# Your instructions
Restate the lines word for word, from the one containing "Given: Click the 2021 x-axis label" through the last line of the entries below, without any other lines.

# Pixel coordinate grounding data

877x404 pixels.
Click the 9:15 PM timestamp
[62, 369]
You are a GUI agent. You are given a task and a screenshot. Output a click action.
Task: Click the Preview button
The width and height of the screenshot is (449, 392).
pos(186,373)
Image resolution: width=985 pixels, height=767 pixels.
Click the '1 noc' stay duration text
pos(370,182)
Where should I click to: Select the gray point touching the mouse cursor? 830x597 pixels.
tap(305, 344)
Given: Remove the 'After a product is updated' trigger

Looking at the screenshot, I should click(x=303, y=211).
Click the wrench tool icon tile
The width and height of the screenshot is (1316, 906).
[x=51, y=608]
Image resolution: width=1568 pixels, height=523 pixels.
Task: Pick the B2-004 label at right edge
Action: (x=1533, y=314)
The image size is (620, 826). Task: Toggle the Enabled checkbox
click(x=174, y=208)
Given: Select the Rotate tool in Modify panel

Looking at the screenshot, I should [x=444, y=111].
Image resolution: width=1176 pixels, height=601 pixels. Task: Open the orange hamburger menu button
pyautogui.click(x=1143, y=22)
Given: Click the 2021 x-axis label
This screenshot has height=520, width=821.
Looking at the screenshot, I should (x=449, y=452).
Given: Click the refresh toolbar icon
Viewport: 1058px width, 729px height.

# Solution for this exercise
Given: Click the 2021 x-axis label
This screenshot has height=520, width=821.
Looking at the screenshot, I should (x=449, y=452).
Given: Click the refresh toolbar icon
Viewport: 1058px width, 729px height.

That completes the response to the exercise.